Scale the records from the line with "Select the first background layout option" through the end of the records, and give only those lines again, requests included. Multiply each coordinate in the answers by 0.75 and round to whole numbers, with halves rounded up.

_SOURCE DATA_.
+ + + + + + +
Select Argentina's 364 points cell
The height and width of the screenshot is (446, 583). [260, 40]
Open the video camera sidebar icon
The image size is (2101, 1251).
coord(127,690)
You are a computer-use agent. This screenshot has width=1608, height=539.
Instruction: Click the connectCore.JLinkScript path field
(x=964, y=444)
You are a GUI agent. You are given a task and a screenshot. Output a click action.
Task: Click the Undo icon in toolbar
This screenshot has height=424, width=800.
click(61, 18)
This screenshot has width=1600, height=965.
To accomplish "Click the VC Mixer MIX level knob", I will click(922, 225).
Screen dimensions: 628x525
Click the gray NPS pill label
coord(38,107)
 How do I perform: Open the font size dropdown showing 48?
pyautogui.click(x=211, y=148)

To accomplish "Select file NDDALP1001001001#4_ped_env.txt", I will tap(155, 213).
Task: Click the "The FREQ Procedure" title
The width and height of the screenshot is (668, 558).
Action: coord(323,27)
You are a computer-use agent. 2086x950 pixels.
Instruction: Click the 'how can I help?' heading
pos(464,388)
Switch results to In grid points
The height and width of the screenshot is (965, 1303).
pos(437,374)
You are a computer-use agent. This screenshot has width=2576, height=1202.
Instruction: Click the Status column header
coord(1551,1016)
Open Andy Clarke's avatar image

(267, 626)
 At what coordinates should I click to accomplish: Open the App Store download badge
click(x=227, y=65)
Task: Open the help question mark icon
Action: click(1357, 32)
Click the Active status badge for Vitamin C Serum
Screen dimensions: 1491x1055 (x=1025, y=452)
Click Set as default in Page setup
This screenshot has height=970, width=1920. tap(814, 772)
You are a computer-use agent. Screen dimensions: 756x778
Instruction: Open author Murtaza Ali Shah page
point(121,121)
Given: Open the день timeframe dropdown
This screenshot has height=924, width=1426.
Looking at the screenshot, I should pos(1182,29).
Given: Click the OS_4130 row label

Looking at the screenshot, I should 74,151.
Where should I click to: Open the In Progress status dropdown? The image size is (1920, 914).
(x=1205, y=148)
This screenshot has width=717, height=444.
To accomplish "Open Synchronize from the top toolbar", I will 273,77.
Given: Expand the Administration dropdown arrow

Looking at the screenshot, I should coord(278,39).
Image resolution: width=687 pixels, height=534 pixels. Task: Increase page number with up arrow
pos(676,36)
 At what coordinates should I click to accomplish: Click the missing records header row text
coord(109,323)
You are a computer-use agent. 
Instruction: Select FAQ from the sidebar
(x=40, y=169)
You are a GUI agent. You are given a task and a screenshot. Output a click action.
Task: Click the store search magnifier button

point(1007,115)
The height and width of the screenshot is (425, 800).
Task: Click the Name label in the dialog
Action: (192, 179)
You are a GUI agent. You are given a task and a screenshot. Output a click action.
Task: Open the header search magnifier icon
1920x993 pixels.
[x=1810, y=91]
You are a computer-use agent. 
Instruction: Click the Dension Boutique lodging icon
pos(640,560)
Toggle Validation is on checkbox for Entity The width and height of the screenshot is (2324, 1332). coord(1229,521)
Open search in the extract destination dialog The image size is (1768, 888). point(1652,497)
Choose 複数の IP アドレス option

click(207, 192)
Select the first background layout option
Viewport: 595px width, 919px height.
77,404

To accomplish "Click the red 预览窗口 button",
+ + + + + + +
_PROBLEM SOLUTION_.
Select the first background layout option
Viewport: 595px width, 919px height.
58,303

To accomplish "Click the red 预览窗口 button",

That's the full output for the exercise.